Helen Reddy (Tilda Cobham-Hervey) flew from Australia to the United States with her three-year-old daughter and a return ticket just in case: she had won a competition back home to get her a recording contract, and was determined to succeed in her chosen profession as a singer. But on arrival in New York, at the record company she was told that the prize was not so much a contract as an audition, and she had already performed that when tapes of her had been sent from Australia; not only that, but she had failed the audition. Disheartened, she considered going back defeated, but secured a job as a nightclub performer and struck up a friendship with fellow Aussie Lilian Roxon (Danielle Macdonald), a writer who knew Helen had potential...
I Am Woman became Reddy's best known song, though mainly in North America - in Britain, for example, it was the strange, supernatural tune Angie Baby that was most recognisable, one of her later hits in the nineteen-seventies. But that is too weird to hang a biopic around, and besides, it was vital to convey just how important that feminist anthem had been to women of the seventies where she became famous, the first Australian to win a Grammy. The song reached number one in the charts, and energised the burgeoning women's movement as something they could soundtrack their fight for equality around, not only that but the lyrics were not the words of some meek, demure, second class citizen, but someone who was prepared to stand up for herself and her gender.
Obviously with the seventies being a decade of great social upheaval and reassessing the parameters of the wider community, the anthem was perfect to evoke all that turmoil and success, and we live with the consequences of that in the following century, even if the advances can feel they are being chipped away at by the forces of conservatism (not all of them male). Therefore Reddy's story felt like one worth telling to remind where we had progressed to and what was at stake, but one wonders whether I Am Woman, the film, quite grasped the subject, at least for the first half. That opening hour was very televisual, the swearing aside, with scene after setbound scene shot in that oddly drab technique this era's historical movies tended to utilise to evoke the past, when something a lot more visually pleasing might have been a better choice to keep it engaging.

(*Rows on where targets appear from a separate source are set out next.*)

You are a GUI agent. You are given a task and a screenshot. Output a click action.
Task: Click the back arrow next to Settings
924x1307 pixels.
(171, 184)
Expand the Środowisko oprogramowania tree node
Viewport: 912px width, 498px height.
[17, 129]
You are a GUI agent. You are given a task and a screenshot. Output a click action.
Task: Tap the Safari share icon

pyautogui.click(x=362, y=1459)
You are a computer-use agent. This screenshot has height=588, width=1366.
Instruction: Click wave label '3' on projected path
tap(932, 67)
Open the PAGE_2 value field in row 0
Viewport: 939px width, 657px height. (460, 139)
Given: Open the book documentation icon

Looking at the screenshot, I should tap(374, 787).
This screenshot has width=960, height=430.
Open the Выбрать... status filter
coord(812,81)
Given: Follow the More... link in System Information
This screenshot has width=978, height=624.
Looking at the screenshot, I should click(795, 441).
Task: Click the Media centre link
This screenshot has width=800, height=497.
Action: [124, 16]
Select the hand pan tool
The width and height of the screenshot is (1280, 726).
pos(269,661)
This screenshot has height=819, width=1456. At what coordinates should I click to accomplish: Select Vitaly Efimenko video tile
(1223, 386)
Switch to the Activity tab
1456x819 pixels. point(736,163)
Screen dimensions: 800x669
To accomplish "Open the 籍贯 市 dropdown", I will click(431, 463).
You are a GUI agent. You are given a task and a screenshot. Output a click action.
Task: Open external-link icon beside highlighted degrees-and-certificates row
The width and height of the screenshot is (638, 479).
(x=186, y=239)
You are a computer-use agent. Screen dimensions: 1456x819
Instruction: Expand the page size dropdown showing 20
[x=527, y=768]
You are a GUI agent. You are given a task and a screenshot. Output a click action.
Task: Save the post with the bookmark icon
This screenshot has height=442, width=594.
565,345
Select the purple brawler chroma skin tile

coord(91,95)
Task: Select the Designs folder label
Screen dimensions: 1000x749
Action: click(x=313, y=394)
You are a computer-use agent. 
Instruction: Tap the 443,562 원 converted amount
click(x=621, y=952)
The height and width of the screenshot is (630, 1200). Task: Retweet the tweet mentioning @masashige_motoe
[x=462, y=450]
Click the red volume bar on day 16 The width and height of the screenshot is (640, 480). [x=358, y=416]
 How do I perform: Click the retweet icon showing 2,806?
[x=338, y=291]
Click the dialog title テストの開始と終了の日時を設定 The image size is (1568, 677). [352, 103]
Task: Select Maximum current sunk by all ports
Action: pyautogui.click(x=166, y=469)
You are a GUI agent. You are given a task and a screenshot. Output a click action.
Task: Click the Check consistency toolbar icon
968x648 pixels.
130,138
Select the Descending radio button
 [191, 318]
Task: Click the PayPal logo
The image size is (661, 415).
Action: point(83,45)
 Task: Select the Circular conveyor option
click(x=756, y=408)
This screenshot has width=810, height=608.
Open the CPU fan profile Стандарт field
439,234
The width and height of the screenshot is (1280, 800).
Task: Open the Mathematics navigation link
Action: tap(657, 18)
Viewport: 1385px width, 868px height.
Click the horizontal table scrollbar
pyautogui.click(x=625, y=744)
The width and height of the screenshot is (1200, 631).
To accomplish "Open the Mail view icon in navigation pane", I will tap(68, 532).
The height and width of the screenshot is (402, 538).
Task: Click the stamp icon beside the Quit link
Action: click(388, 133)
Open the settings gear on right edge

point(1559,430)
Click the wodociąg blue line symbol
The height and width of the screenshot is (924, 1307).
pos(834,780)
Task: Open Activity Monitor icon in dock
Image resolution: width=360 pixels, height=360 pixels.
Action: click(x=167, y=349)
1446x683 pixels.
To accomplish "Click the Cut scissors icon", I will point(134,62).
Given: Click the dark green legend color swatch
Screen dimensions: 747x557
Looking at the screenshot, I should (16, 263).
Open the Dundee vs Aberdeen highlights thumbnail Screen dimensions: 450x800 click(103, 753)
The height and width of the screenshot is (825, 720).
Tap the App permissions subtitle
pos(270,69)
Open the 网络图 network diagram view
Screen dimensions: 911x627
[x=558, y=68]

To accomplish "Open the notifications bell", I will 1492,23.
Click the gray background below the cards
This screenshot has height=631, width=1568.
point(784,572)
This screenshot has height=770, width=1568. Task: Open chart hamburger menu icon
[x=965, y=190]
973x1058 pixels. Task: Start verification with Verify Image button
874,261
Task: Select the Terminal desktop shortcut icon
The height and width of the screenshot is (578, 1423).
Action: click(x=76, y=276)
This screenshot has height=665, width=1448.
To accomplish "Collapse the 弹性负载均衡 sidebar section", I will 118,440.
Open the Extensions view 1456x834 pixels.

But then something happens in the second half that finally seems to bring Reddy's issues to life. It doesn't seem like a significant scene, but it brings her biography into sharper focus as a reporter interviews her as the new poster girl for feminism, and her manager husband Jeff Wald (Evan Peters) is brought in to question his masculinity, as if being in a relationship with a strong woman somehow makes him, or anyone, less of a man. Suddenly we get the sense of the injustice of the views of the time which criticised any female trying to assert herself, or even represent herself of feel represented in a positive way, and that mood the times were changing to a more progressive method of doing things in the world is at last energised in the film. Yes, it was rather indebted to the most recent remake of A Star is Born, though not, thankfully, cramming the facts into the box of tragedy too egregiously, and by the end you have a fair, if not terrific, portrait of someone who made a difference in an admirable style: through her music. Airport 1975 fans may be disappointed it doesn't merit a mention, mind you.
[The film is in UK and Irish cinemas and on digital platforms Friday 9th October 2020.]